--- Try it ---
Transcribe every record beneath, precisely as written.

--- Supplied records ---
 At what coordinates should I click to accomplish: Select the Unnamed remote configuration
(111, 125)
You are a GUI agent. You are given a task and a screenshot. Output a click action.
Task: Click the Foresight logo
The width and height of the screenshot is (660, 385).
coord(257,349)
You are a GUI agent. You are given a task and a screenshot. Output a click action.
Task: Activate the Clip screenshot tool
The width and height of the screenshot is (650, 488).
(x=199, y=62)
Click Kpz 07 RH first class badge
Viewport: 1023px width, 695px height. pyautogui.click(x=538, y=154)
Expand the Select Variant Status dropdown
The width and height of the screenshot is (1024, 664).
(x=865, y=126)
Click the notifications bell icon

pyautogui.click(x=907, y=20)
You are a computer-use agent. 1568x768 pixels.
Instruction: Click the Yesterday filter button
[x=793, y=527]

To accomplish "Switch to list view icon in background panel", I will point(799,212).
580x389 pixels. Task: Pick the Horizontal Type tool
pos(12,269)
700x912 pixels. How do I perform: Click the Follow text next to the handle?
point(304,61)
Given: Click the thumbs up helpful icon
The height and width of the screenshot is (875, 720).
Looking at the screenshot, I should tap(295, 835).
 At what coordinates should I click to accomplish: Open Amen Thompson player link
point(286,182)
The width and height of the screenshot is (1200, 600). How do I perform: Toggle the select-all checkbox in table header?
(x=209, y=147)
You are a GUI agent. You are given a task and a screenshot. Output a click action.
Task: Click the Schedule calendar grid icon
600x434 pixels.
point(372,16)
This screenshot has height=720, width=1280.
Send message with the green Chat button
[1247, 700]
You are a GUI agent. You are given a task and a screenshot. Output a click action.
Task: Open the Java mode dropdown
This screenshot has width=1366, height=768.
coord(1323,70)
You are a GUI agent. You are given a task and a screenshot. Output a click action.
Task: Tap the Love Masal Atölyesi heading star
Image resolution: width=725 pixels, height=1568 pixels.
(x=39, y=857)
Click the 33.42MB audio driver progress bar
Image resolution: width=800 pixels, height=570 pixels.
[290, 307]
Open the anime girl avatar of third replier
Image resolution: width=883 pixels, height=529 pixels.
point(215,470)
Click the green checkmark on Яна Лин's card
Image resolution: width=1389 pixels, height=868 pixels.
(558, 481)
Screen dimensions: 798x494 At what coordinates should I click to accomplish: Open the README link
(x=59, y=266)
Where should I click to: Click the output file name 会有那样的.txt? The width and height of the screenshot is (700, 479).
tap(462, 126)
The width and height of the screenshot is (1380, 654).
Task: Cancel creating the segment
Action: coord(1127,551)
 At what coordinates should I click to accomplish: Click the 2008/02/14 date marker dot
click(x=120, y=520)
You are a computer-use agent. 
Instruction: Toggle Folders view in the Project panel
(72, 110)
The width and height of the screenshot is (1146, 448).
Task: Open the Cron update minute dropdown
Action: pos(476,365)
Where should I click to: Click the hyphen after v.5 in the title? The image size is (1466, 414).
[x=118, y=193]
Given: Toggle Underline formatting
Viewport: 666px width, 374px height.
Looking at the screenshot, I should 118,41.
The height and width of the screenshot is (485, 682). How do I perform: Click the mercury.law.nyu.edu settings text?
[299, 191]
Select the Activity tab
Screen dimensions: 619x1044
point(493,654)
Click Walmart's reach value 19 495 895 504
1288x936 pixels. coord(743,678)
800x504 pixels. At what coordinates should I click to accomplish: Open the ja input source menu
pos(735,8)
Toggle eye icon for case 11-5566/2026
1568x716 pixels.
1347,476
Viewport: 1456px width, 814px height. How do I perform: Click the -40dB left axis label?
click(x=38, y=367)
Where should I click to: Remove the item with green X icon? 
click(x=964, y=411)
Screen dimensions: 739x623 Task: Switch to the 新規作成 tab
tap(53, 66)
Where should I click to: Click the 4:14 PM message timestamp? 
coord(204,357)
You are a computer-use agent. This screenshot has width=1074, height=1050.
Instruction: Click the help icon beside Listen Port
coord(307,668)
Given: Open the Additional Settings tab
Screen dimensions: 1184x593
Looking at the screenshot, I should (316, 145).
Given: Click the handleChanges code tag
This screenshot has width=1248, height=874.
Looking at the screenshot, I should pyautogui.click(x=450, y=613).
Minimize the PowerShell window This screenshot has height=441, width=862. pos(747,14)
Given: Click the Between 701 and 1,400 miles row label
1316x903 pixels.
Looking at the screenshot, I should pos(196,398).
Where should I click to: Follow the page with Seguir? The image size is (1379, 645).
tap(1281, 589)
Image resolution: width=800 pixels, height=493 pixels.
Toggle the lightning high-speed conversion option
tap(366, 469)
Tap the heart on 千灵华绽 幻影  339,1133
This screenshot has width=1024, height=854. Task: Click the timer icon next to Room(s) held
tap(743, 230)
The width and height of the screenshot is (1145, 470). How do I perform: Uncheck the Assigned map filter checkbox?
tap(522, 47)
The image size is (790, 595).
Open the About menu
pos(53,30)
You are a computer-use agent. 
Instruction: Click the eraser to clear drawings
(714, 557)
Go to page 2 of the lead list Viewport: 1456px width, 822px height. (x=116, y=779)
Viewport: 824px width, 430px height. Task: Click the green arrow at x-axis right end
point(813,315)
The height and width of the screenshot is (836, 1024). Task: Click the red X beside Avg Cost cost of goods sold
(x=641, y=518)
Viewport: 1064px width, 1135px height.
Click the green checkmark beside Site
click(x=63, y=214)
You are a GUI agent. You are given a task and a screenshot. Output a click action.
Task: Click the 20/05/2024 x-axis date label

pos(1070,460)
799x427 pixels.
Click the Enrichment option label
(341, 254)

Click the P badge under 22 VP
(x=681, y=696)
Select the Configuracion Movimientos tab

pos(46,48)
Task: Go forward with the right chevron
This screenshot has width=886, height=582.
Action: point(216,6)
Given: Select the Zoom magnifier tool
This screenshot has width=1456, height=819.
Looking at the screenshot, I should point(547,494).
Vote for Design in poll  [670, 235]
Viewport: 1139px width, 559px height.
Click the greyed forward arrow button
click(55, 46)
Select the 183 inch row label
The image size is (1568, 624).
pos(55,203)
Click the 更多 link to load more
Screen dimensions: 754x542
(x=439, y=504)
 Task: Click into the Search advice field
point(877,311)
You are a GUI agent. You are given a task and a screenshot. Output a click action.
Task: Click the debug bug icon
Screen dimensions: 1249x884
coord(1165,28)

--- Task response ---
 At what coordinates should I click to accomplish: Select the Unnamed remote configuration
(111, 125)
You are a GUI agent. You are given a task and a screenshot. Output a click action.
Task: Click the Foresight logo
The width and height of the screenshot is (660, 385).
coord(257,349)
You are a GUI agent. You are given a task and a screenshot. Output a click action.
Task: Activate the Clip screenshot tool
The width and height of the screenshot is (650, 488).
(x=199, y=62)
Click Kpz 07 RH first class badge
Viewport: 1023px width, 695px height. pyautogui.click(x=538, y=154)
Expand the Select Variant Status dropdown
The width and height of the screenshot is (1024, 664).
(x=865, y=126)
Click the notifications bell icon

pyautogui.click(x=907, y=20)
You are a computer-use agent. 1568x768 pixels.
Instruction: Click the Yesterday filter button
[x=793, y=527]

To accomplish "Switch to list view icon in background panel", I will point(799,212).
580x389 pixels. Task: Pick the Horizontal Type tool
pos(12,269)
700x912 pixels. How do I perform: Click the Follow text next to the handle?
point(304,61)
Given: Click the thumbs up helpful icon
The height and width of the screenshot is (875, 720).
Looking at the screenshot, I should tap(295, 835).
 At what coordinates should I click to accomplish: Open Amen Thompson player link
point(286,182)
The width and height of the screenshot is (1200, 600). How do I perform: Toggle the select-all checkbox in table header?
(x=209, y=147)
You are a GUI agent. You are given a task and a screenshot. Output a click action.
Task: Click the Schedule calendar grid icon
600x434 pixels.
point(372,16)
This screenshot has height=720, width=1280.
Send message with the green Chat button
[1247, 700]
You are a GUI agent. You are given a task and a screenshot. Output a click action.
Task: Open the Java mode dropdown
This screenshot has width=1366, height=768.
coord(1323,70)
You are a GUI agent. You are given a task and a screenshot. Output a click action.
Task: Tap the Love Masal Atölyesi heading star
Image resolution: width=725 pixels, height=1568 pixels.
(x=39, y=857)
Click the 33.42MB audio driver progress bar
Image resolution: width=800 pixels, height=570 pixels.
[290, 307]
Open the anime girl avatar of third replier
Image resolution: width=883 pixels, height=529 pixels.
point(215,470)
Click the green checkmark on Яна Лин's card
Image resolution: width=1389 pixels, height=868 pixels.
(558, 481)
Screen dimensions: 798x494 At what coordinates should I click to accomplish: Open the README link
(x=59, y=266)
Where should I click to: Click the output file name 会有那样的.txt? The width and height of the screenshot is (700, 479).
tap(462, 126)
The width and height of the screenshot is (1380, 654).
Task: Cancel creating the segment
Action: coord(1127,551)
 At what coordinates should I click to accomplish: Click the 2008/02/14 date marker dot
click(x=120, y=520)
You are a computer-use agent. 
Instruction: Toggle Folders view in the Project panel
(72, 110)
The width and height of the screenshot is (1146, 448).
Task: Open the Cron update minute dropdown
Action: pos(476,365)
Where should I click to: Click the hyphen after v.5 in the title? The image size is (1466, 414).
[x=118, y=193]
Given: Toggle Underline formatting
Viewport: 666px width, 374px height.
Looking at the screenshot, I should 118,41.
The height and width of the screenshot is (485, 682). How do I perform: Click the mercury.law.nyu.edu settings text?
[299, 191]
Select the Activity tab
Screen dimensions: 619x1044
point(493,654)
Click Walmart's reach value 19 495 895 504
1288x936 pixels. coord(743,678)
800x504 pixels. At what coordinates should I click to accomplish: Open the ja input source menu
pos(735,8)
Toggle eye icon for case 11-5566/2026
1568x716 pixels.
1347,476
Viewport: 1456px width, 814px height. How do I perform: Click the -40dB left axis label?
click(x=38, y=367)
Where should I click to: Remove the item with green X icon? 
click(x=964, y=411)
Screen dimensions: 739x623 Task: Switch to the 新規作成 tab
tap(53, 66)
Where should I click to: Click the 4:14 PM message timestamp? 
coord(204,357)
You are a computer-use agent. This screenshot has width=1074, height=1050.
Instruction: Click the help icon beside Listen Port
coord(307,668)
Given: Open the Additional Settings tab
Screen dimensions: 1184x593
Looking at the screenshot, I should (316, 145).
Given: Click the handleChanges code tag
This screenshot has width=1248, height=874.
Looking at the screenshot, I should pyautogui.click(x=450, y=613).
Minimize the PowerShell window This screenshot has height=441, width=862. pos(747,14)
Given: Click the Between 701 and 1,400 miles row label
1316x903 pixels.
Looking at the screenshot, I should pos(196,398).
Where should I click to: Follow the page with Seguir? The image size is (1379, 645).
tap(1281, 589)
Image resolution: width=800 pixels, height=493 pixels.
Toggle the lightning high-speed conversion option
tap(366, 469)
Tap the heart on 千灵华绽 幻影  339,1133
This screenshot has width=1024, height=854. Task: Click the timer icon next to Room(s) held
tap(743, 230)
The width and height of the screenshot is (1145, 470). How do I perform: Uncheck the Assigned map filter checkbox?
tap(522, 47)
The image size is (790, 595).
Open the About menu
pos(53,30)
You are a computer-use agent. 
Instruction: Click the eraser to clear drawings
(714, 557)
Go to page 2 of the lead list Viewport: 1456px width, 822px height. (x=116, y=779)
Viewport: 824px width, 430px height. Task: Click the green arrow at x-axis right end
point(813,315)
The height and width of the screenshot is (836, 1024). Task: Click the red X beside Avg Cost cost of goods sold
(x=641, y=518)
Viewport: 1064px width, 1135px height.
Click the green checkmark beside Site
click(x=63, y=214)
You are a GUI agent. You are given a task and a screenshot. Output a click action.
Task: Click the 20/05/2024 x-axis date label

pos(1070,460)
799x427 pixels.
Click the Enrichment option label
(341, 254)

Click the P badge under 22 VP
(x=681, y=696)
Select the Configuracion Movimientos tab

pos(46,48)
Task: Go forward with the right chevron
This screenshot has width=886, height=582.
Action: point(216,6)
Given: Select the Zoom magnifier tool
This screenshot has width=1456, height=819.
Looking at the screenshot, I should point(547,494).
Vote for Design in poll  [670, 235]
Viewport: 1139px width, 559px height.
Click the greyed forward arrow button
click(55, 46)
Select the 183 inch row label
The image size is (1568, 624).
pos(55,203)
Click the 更多 link to load more
Screen dimensions: 754x542
(x=439, y=504)
 Task: Click into the Search advice field
point(877,311)
You are a GUI agent. You are given a task and a screenshot. Output a click action.
Task: Click the debug bug icon
Screen dimensions: 1249x884
coord(1165,28)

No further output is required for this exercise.